Pixel coordinate grounding data:
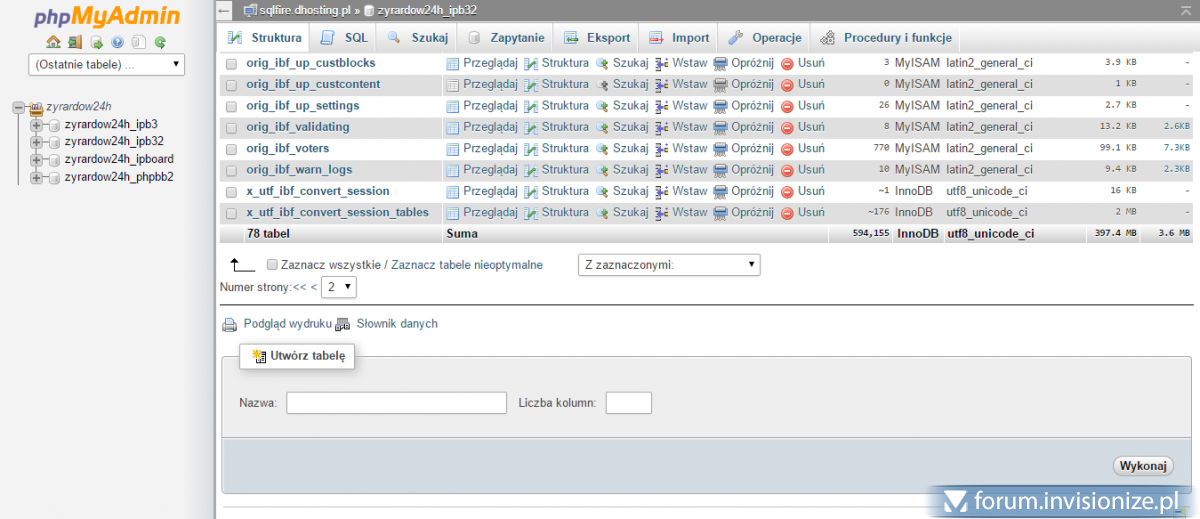Click the green reload navigation icon
Image resolution: width=1200 pixels, height=519 pixels.
(x=159, y=43)
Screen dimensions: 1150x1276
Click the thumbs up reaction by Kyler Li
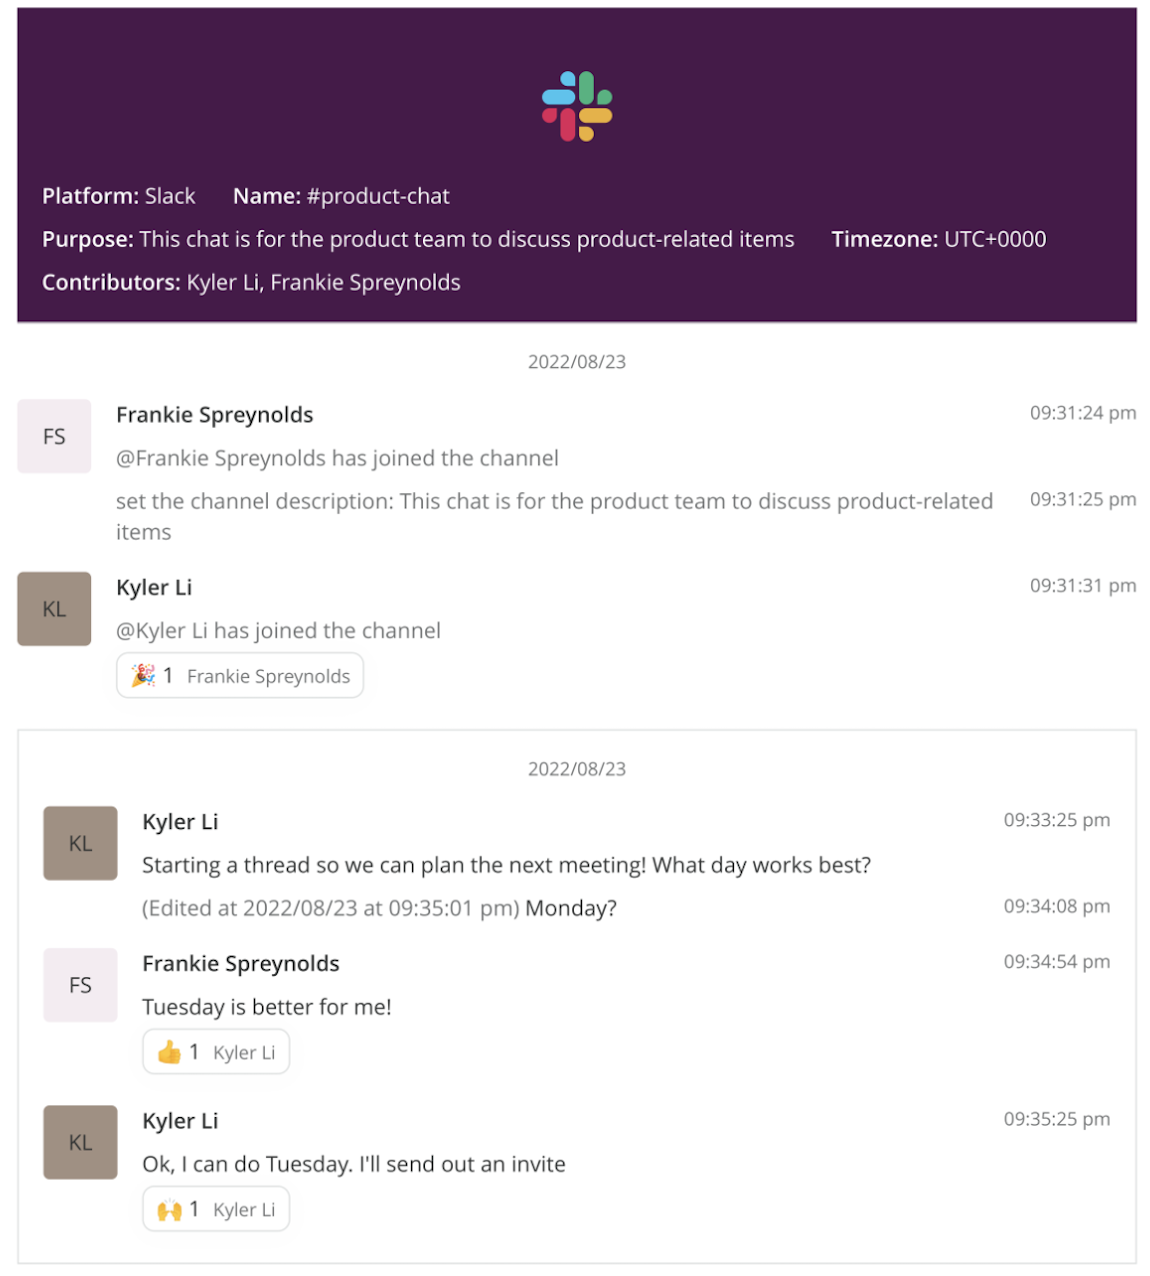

■ **Activity**:
Exactly the lines from the one containing "Screen dimensions: 1150x1276" through the end of the data above: repeat those, both ends included, and nothing else. Skip the pictures.

■ **Problem solution**:
Screen dimensions: 1150x1276
Click the thumbs up reaction by Kyler Li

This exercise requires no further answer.